Lambda expressions for Table functions (addendum to DCIC)

Addendum to Section 4.1.4

Section 4.1.4 of your textbook gives some examples of using filter-with and build-column in a format slightly different than what we are going to use in class.

For 4.1.4.1 Finding Rows:

The textbook writes:
filter-with(shuttle, below-1K)
We want you to use:
filter-with(shuttle, lam(r): below-1K(r) end)

For 4.1.4.3 Adding New Columns:

The textbook writes:
build-column(employees, "total-wage", compute-wages)
We want you to use:
build-column(employees, "total-wage", lam(r): compute-wages(r) end).

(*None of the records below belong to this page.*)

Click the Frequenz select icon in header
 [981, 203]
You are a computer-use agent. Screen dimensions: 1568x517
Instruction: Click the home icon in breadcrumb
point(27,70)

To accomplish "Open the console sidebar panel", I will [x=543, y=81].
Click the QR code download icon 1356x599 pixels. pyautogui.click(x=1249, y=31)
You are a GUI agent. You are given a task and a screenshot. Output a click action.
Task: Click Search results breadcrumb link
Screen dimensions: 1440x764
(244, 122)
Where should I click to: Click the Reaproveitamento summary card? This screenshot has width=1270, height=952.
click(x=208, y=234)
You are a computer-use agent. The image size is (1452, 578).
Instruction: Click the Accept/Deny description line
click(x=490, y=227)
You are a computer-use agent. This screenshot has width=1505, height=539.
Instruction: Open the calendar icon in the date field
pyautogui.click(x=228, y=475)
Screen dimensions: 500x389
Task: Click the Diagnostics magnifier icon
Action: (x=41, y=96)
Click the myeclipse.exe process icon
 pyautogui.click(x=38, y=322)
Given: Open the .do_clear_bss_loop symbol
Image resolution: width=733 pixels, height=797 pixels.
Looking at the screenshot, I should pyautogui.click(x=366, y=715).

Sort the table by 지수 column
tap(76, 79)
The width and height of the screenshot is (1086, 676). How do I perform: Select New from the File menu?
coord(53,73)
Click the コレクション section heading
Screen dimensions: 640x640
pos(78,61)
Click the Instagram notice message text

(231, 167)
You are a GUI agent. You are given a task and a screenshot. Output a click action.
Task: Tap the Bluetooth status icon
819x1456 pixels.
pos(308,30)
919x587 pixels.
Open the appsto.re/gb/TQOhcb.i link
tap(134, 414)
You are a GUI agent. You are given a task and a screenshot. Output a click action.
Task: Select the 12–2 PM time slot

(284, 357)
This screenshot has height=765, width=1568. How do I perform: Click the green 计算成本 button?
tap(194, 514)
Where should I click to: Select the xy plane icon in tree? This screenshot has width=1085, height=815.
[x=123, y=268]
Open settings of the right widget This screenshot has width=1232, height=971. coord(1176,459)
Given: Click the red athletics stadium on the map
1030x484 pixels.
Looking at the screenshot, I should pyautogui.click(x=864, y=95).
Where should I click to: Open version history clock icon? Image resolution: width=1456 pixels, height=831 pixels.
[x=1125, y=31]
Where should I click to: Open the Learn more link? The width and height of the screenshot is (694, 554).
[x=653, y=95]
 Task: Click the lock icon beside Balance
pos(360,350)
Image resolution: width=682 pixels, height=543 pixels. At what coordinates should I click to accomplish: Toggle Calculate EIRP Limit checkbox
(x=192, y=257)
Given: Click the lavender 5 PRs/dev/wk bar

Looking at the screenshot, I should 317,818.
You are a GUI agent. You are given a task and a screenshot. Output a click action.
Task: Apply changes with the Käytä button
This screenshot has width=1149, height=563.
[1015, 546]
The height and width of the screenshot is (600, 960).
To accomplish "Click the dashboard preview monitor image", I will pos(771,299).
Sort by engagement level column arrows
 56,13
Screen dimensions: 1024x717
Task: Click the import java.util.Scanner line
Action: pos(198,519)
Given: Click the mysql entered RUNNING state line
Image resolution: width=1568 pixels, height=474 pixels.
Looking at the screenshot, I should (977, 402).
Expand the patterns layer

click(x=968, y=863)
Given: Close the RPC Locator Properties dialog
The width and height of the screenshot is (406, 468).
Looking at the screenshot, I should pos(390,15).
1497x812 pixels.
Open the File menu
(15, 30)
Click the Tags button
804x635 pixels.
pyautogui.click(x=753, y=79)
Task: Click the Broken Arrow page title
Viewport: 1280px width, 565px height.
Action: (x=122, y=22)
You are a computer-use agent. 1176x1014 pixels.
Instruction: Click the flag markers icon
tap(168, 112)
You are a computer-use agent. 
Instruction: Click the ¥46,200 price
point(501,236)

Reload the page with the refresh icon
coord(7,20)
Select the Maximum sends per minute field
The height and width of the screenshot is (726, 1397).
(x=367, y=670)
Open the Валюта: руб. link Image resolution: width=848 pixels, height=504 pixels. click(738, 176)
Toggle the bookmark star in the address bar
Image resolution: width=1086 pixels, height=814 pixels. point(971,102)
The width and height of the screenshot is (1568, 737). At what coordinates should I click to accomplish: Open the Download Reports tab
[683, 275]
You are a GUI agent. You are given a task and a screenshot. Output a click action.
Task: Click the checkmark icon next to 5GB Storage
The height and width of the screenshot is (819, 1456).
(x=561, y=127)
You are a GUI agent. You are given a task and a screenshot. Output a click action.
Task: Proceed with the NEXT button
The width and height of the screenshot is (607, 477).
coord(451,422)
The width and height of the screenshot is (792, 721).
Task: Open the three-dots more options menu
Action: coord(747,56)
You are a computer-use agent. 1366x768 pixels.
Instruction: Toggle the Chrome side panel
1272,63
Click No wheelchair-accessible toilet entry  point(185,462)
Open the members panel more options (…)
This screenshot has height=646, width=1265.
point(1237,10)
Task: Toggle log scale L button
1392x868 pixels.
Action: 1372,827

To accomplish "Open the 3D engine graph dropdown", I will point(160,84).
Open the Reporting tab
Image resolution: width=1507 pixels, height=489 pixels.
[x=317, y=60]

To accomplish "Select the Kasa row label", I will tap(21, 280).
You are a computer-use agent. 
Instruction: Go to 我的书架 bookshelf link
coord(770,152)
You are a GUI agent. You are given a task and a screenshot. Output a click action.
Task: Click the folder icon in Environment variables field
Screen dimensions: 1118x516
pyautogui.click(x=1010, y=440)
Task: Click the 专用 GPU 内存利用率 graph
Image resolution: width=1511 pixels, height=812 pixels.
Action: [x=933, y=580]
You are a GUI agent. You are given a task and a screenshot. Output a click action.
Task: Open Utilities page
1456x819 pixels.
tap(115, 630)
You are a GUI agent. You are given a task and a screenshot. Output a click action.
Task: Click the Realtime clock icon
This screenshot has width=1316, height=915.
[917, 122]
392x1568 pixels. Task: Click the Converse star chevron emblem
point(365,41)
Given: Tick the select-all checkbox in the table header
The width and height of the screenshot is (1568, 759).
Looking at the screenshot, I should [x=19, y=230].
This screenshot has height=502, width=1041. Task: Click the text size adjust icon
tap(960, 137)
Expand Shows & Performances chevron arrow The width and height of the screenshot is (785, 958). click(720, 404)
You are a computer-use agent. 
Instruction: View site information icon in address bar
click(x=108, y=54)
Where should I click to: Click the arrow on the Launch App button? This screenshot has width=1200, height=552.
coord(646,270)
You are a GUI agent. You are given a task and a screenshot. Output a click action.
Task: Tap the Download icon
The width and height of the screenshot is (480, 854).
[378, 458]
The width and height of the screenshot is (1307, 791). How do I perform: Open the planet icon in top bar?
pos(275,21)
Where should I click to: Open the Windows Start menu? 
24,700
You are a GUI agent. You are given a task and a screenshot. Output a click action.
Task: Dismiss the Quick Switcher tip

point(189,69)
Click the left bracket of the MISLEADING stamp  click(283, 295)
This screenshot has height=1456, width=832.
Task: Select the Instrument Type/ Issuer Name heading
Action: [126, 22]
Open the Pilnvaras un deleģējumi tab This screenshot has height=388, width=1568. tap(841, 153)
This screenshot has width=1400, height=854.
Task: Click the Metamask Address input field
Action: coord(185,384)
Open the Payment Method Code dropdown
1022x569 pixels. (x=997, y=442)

Why are we doing it this way? A lambda is just a function without a name (called an "anonymous function"). It allows us to express a computation that we want to happen on some input, for example, each Row of a Table. For now, we'll only use them in one specific context: as the input for filter-with and build-column. Since build-column and filter-with require us to provide a computation that gets applied to each Row, think of breaking up a lambda expression such as lam(r): compute-wages(r) end into two pieces:

An expression on any Row of the table, assuming the Row is named r, e.g. compute-wages(r). In this case, we are calling compute-wages on r, which we know we can do because compute-wages was written to take in a Row with the specific columns of the employees Table.
The piece with lam(r) and end, which is just syntax we use for defining an anonymous function (which filter-with and build-column will call on Row of the Table).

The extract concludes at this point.